@Nick said:
"This is a pretty big omission since a lot hosting sites only offer one repo. With svn I can effectively have as many repos as I want by only taking one branch from the main one. The subrepos sound like a hack."
Subrepos (aka submodules) are not as ideal as "narrow clones" its true. But at least for having many distinct projects in one hosting site's repository, you can have multiple code-bases in one repository. This won't allow you to slice up different sections of one repository / sub-directories of a project , but it will let you manage multiple projects. What you do is have lots of named branches each rooted at the empty (or null) changeset (i.e. they have no common root revision).
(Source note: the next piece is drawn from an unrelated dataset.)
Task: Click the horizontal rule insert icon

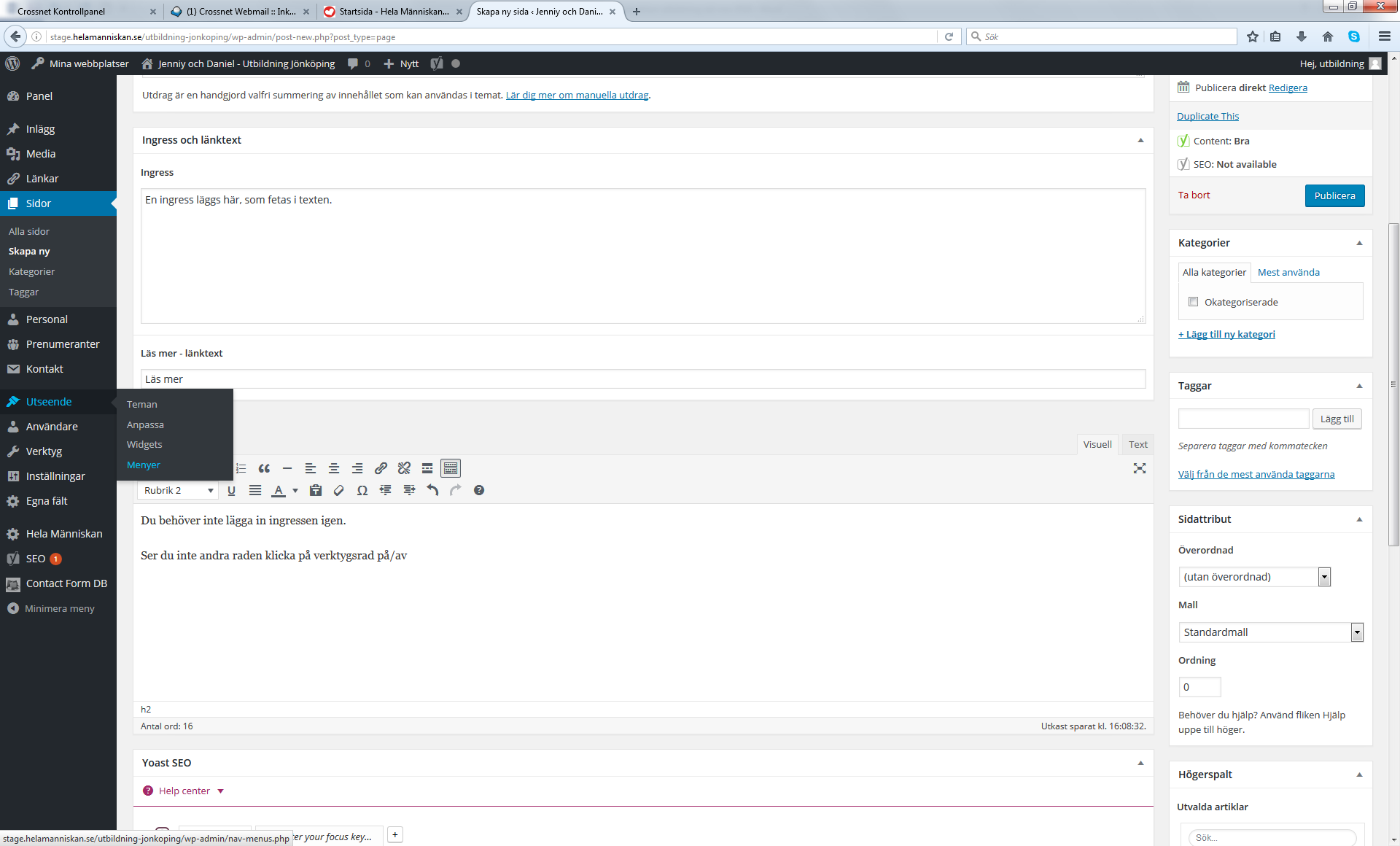Action: (287, 468)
It can get a little messy to track the branches but it does work.
For example:
hg init
hg branch project-1
# Changes, commits, repeated as needed
hg update null
hg branch project-2
# Changes, commits, repeated as needed
You now can see all your projects:
> hg branches
project-2 5:42c2beffe780
project-1 2:43fd60024328
The projects are unrelated (though you can merge them):
> hg debugancestors
-1:000000000000
Most usefully: you can clone only the project you want, and the others won't mix in:
> hg clone <repository> -r project-1
The graph for this would look something like this (hg log -qG
):
@ 5 | project-2 | {tip}
|
o 4 | project-2
|
o 3 | project-2
o 2 | project-1
|
o 1 | project-1
|
o 0 | project-1
You can do this for as many projects as you need, listing each with hg branches
, and jumping between them with hg update
. This takes some care, because named branch support isn't perfect. It isn't always intuitive for one thing (read about hg clone -u
in Mercurial 1.4 -- the pre-1.4 behavior is surprising when cloning). But it does work.